*** Recorded data ***

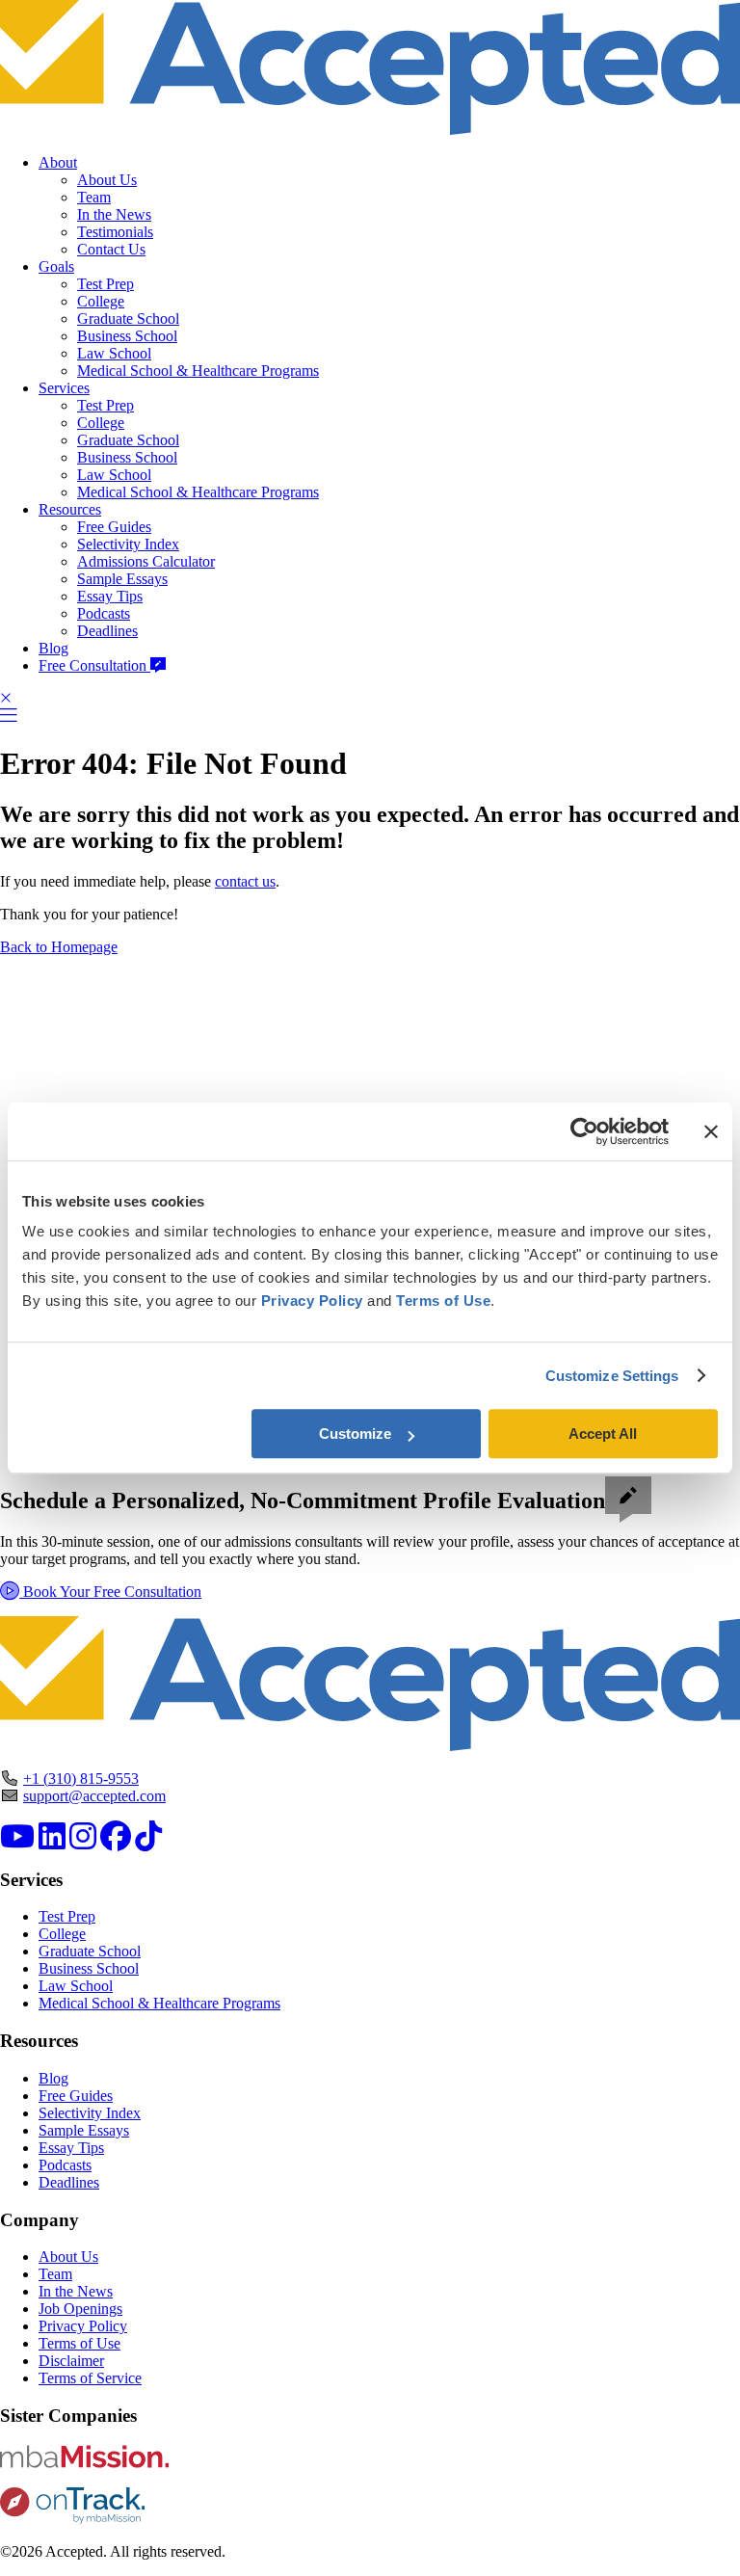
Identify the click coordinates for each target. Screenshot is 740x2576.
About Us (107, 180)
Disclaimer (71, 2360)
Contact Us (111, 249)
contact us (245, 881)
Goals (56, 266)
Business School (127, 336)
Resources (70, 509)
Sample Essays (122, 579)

***
*** Recorded data ***

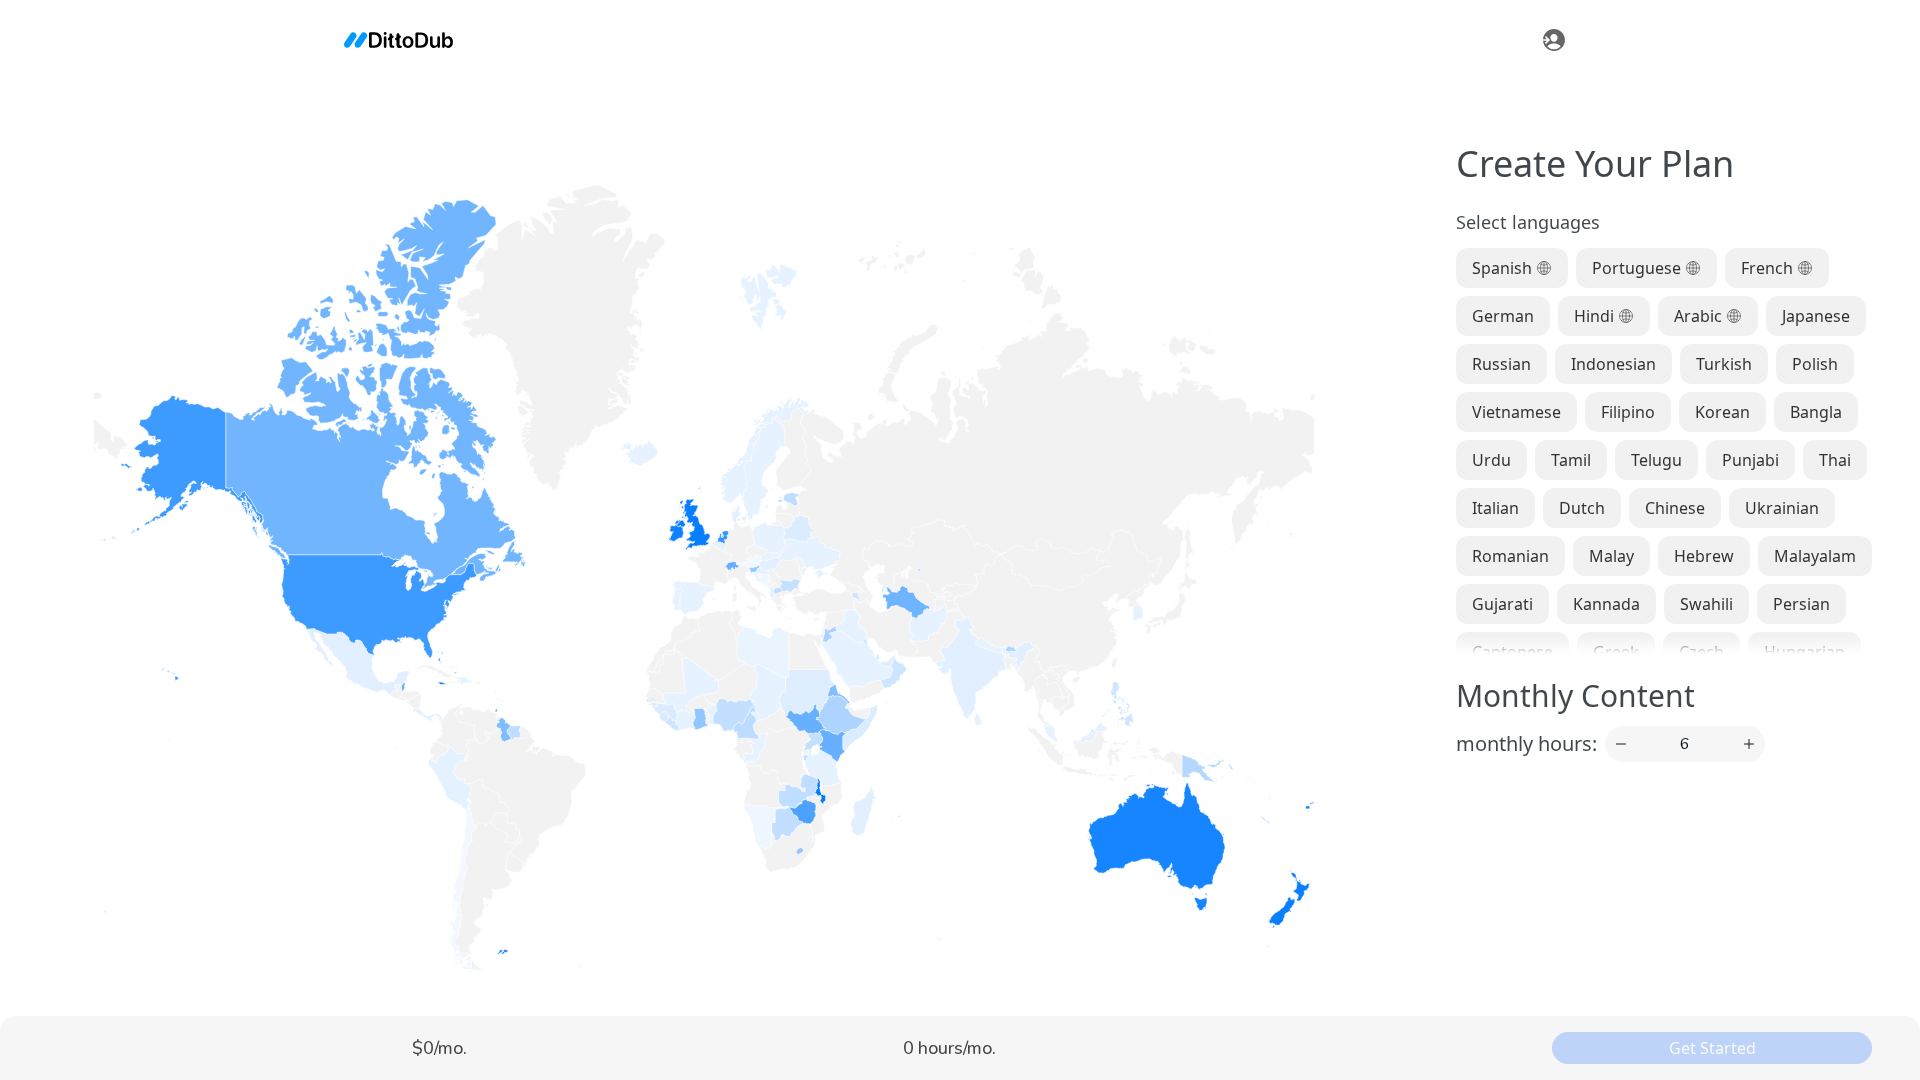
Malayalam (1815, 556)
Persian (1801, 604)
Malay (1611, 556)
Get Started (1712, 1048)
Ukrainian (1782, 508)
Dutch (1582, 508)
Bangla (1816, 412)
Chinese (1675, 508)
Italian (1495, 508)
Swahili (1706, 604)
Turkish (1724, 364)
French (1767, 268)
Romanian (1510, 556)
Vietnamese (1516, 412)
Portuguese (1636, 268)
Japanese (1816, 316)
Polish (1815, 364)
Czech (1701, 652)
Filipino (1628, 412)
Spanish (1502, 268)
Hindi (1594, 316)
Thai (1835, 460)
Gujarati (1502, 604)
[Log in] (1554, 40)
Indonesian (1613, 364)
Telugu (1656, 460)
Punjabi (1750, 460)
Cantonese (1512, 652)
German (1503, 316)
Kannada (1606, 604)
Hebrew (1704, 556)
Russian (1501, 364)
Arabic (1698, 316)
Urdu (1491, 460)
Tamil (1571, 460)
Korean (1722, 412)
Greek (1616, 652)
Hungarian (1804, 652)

***

> **Required action**
Could you return exactly the lines above from the line with "Identify the click" to the line with "Sample Essays (122, 579)", both included, and nothing else?

> **Solved exercise**
Identify the click coordinates for each target. Screenshot is 740x2576.
About Us (107, 180)
Disclaimer (71, 2360)
Contact Us (111, 249)
contact us (245, 881)
Goals (56, 266)
Business School (127, 336)
Resources (70, 509)
Sample Essays (122, 579)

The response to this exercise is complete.